### PROBLEM DETAILS:
Make an exact copy of the lines starting at the top of the listing below and ending at the line that contains "[button] (1290, 130)", inclusive.

### ENTRIES PROVIDED:
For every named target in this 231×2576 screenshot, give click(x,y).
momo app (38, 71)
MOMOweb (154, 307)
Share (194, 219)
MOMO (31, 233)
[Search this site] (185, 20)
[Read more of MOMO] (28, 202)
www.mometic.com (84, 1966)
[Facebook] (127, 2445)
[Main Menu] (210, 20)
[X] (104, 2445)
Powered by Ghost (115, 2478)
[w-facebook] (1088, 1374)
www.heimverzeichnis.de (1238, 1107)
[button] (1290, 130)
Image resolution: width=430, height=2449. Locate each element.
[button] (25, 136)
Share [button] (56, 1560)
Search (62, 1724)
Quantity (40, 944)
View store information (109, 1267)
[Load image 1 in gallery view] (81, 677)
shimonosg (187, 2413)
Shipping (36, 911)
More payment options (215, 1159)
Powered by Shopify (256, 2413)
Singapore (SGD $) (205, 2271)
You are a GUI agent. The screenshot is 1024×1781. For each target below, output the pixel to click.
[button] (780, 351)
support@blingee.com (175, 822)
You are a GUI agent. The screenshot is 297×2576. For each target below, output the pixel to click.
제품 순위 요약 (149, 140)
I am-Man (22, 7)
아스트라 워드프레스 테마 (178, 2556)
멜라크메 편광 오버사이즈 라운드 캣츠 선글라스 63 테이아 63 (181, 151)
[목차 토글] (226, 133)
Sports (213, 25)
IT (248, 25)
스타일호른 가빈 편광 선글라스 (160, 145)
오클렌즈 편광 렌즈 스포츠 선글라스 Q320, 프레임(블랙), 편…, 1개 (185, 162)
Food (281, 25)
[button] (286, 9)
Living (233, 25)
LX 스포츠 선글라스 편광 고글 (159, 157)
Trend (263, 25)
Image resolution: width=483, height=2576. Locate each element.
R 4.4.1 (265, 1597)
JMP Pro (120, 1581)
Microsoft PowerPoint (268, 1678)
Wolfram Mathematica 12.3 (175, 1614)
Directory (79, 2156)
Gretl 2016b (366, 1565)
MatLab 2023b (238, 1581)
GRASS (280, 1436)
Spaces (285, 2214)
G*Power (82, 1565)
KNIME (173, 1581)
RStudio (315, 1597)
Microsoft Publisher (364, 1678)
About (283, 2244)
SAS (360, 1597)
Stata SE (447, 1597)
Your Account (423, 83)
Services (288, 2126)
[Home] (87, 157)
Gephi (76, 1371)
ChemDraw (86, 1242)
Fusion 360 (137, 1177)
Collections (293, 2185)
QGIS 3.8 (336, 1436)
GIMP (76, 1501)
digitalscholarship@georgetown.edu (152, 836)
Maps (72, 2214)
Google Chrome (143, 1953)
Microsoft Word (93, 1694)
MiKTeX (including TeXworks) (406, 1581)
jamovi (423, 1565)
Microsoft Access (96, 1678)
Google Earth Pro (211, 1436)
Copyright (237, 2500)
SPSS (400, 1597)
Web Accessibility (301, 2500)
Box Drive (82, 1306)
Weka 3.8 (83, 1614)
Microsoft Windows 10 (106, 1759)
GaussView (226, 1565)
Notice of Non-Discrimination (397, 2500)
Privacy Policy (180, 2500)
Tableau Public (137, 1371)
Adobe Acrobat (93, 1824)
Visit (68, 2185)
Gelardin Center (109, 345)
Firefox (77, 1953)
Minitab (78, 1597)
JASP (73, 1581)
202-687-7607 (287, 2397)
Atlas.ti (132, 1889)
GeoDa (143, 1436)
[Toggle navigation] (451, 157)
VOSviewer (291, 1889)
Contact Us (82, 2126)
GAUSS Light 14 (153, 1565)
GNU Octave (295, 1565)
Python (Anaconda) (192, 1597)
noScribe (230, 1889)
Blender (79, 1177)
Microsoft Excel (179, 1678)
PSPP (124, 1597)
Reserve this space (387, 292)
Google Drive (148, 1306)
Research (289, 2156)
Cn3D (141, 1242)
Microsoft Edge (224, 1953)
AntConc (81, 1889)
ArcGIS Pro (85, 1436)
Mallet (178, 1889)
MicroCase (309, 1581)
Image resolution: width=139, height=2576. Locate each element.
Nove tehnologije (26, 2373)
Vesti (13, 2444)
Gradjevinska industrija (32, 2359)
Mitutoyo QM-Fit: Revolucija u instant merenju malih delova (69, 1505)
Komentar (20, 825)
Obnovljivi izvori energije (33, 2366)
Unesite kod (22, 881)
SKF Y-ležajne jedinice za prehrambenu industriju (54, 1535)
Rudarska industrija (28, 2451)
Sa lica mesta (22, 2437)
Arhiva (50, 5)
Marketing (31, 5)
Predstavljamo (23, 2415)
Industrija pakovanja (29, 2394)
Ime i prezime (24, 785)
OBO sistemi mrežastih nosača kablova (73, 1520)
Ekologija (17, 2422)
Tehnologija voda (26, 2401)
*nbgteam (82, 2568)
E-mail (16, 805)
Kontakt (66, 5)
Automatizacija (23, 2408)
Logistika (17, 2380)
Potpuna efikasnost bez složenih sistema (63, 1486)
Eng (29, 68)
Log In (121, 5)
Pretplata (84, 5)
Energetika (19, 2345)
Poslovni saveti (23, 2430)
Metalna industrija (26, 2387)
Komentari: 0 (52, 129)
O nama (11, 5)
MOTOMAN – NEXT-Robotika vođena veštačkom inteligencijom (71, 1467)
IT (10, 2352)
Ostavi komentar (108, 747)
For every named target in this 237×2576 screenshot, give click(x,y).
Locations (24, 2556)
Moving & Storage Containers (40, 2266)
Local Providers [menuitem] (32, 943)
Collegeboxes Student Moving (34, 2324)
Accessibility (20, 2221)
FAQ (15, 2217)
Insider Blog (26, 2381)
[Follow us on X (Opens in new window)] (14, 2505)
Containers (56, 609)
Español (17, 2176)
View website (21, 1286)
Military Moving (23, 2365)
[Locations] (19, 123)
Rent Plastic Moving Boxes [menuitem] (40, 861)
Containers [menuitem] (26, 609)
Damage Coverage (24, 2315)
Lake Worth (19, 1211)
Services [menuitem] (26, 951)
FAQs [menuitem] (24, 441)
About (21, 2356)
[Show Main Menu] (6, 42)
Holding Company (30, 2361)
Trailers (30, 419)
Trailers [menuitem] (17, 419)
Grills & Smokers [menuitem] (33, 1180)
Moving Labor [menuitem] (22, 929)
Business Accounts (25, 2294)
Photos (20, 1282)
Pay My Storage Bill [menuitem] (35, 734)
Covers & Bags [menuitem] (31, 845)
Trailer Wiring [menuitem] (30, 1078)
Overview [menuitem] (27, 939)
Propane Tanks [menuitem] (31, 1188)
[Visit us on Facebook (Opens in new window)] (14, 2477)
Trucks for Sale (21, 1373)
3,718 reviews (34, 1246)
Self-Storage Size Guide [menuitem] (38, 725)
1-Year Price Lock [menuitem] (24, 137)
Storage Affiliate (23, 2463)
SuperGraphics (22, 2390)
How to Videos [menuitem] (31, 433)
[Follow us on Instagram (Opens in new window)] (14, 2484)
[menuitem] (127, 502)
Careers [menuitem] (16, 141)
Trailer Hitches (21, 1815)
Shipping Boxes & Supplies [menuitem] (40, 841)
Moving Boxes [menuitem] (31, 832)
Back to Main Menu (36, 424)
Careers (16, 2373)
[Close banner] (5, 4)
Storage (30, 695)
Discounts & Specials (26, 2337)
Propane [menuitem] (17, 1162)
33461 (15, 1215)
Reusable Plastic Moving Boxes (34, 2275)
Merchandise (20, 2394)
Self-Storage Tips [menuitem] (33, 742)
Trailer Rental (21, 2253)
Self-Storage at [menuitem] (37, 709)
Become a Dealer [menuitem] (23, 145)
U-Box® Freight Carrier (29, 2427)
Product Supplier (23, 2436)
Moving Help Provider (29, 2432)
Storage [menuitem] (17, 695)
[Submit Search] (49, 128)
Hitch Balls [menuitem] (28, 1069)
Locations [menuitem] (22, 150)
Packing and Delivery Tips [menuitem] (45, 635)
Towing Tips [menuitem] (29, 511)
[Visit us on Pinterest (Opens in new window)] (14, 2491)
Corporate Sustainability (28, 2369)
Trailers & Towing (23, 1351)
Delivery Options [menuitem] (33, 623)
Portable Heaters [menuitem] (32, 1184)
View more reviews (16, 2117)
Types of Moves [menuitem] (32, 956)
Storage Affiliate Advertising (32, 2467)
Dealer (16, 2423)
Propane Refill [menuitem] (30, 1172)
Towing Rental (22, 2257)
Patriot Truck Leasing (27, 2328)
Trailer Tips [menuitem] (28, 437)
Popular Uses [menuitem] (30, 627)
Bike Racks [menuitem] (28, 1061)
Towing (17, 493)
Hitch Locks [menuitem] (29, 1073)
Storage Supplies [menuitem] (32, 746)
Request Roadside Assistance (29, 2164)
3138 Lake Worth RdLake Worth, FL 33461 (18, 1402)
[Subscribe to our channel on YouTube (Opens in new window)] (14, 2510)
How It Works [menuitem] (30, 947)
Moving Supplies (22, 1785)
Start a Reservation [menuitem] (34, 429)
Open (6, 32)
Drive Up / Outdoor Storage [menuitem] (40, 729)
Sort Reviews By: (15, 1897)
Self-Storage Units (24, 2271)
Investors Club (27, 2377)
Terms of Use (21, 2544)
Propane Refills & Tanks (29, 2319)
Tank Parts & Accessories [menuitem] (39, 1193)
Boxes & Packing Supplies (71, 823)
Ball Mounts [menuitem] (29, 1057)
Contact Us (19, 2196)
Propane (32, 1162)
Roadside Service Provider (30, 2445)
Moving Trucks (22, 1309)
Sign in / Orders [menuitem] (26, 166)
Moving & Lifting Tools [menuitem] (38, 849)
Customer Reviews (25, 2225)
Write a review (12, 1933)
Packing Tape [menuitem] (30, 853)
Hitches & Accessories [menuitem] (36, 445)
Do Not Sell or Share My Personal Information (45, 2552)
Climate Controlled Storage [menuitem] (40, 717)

### OUTPUT BELOW:
For every named target in this 231×2576 screenshot, give click(x,y).
momo app (38, 71)
MOMOweb (154, 307)
Share (194, 219)
MOMO (31, 233)
[Search this site] (185, 20)
[Read more of MOMO] (28, 202)
www.mometic.com (84, 1966)
[Facebook] (127, 2445)
[Main Menu] (210, 20)
[X] (104, 2445)
Powered by Ghost (115, 2478)
[w-facebook] (1088, 1374)
www.heimverzeichnis.de (1238, 1107)
[button] (1290, 130)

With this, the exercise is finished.